だから私は、ロボットを使ってこの北の大陸の各地から人をさらっては、実験を繰り返した。人の脳をいじくり、それを機械と融合させてロボットの機能として搭載した。しかし、それでも完璧には程遠く、私は試行錯誤を繰り返した」
その結果が先程の実験と繋がっているのかと、僕は顔を歪める。
「色々と試作感の強い壱号、壱号をより改良し洗練された弐号、強さだけを求めすぎた伍号や捌号……ああそうだ、参号は画期的であったな。人型のロボット作る上で難しい問題であった"肉"について私は逆転の発想をしたんだ。硬い人工の皮膚よりも柔らかな本物の肉を再現するために私が考えたのはやはり本物の人間の身体を使うこと……つまりロボットと人間を融合させればいいのだと考えた。

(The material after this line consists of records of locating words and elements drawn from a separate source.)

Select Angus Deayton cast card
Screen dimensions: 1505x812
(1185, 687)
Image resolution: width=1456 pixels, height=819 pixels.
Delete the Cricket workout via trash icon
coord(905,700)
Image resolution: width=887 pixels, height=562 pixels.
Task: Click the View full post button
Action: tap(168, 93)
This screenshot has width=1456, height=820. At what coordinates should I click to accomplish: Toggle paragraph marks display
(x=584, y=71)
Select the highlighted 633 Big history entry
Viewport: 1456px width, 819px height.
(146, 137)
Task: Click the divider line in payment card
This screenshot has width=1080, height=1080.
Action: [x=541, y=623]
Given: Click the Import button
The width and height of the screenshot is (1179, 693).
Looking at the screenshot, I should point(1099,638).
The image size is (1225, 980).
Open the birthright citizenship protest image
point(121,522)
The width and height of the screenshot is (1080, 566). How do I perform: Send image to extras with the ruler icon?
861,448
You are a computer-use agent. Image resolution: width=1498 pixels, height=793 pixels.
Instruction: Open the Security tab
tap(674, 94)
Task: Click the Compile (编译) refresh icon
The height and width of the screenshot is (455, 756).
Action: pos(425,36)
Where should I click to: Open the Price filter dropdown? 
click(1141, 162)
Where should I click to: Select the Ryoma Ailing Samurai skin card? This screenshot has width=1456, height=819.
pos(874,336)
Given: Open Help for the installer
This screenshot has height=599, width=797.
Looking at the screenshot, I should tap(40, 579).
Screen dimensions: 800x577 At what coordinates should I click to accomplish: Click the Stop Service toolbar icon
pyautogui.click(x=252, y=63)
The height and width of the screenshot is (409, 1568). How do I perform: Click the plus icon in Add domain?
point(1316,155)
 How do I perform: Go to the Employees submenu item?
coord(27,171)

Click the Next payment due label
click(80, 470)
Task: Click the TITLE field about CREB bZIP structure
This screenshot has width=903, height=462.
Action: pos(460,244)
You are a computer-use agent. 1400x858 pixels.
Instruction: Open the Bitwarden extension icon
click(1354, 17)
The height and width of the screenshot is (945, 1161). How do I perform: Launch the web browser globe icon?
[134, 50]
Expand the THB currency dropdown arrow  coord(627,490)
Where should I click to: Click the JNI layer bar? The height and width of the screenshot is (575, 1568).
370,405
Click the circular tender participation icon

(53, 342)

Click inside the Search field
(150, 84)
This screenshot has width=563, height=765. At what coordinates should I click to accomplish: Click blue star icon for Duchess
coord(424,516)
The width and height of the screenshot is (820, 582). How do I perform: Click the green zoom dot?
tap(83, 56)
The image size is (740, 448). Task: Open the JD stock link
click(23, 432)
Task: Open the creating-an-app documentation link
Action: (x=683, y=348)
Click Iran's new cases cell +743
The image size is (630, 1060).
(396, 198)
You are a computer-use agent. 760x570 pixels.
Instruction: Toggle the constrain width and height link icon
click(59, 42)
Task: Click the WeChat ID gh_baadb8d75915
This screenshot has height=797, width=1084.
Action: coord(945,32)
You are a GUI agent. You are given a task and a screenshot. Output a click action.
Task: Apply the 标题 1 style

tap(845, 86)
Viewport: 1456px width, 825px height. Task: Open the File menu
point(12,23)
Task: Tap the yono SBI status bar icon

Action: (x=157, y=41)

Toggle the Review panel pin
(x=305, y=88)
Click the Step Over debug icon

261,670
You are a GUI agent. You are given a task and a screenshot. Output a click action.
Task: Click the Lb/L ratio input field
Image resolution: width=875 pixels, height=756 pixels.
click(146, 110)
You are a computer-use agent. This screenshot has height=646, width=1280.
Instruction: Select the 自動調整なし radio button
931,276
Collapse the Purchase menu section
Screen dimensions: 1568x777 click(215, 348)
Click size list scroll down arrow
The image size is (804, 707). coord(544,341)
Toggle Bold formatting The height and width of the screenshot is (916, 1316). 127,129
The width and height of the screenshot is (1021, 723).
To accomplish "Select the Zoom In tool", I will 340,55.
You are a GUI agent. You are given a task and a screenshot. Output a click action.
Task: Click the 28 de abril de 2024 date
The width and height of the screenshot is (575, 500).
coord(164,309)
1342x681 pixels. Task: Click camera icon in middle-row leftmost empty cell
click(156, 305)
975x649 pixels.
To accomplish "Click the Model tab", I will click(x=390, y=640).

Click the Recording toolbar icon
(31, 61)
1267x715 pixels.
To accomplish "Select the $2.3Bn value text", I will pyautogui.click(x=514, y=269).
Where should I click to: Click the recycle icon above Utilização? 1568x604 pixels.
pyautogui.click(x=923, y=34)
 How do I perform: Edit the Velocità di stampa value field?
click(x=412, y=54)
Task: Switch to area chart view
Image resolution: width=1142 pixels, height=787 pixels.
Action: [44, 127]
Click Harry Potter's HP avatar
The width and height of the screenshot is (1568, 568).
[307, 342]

だから参号には人間の身体に"寄生"できる装置をつけたのだ。元の人間の身体を乗っ取り、自身の肉体にする。あとは娘に似た人間を探して寄生させ、細かい所は私が整形すれば完璧という訳だ。
……だが、物事はそう上手くはいかなかった。参号の精神プログラムはその乗っ取る人間の精神にかなり左右される問題があったのだ。乗っ取る前にその対象となる人間を観察し、学習するプログラムをもった参号はどうやっても私の家族に肉体は近づけど中身が近づかないのだ。例えば根が暗い人間を観察すれば暗い性格に、明るければ明るい性格に、友情に熱い人間を観察すればそのまま愛よりも友情を特化的に尊重した極端な精神構造になってしまったのだ」
まるで独り言のように彼の講釈は飛躍するが、僕はこの老人が語るにつれてその凶気が加速しているのを感じる。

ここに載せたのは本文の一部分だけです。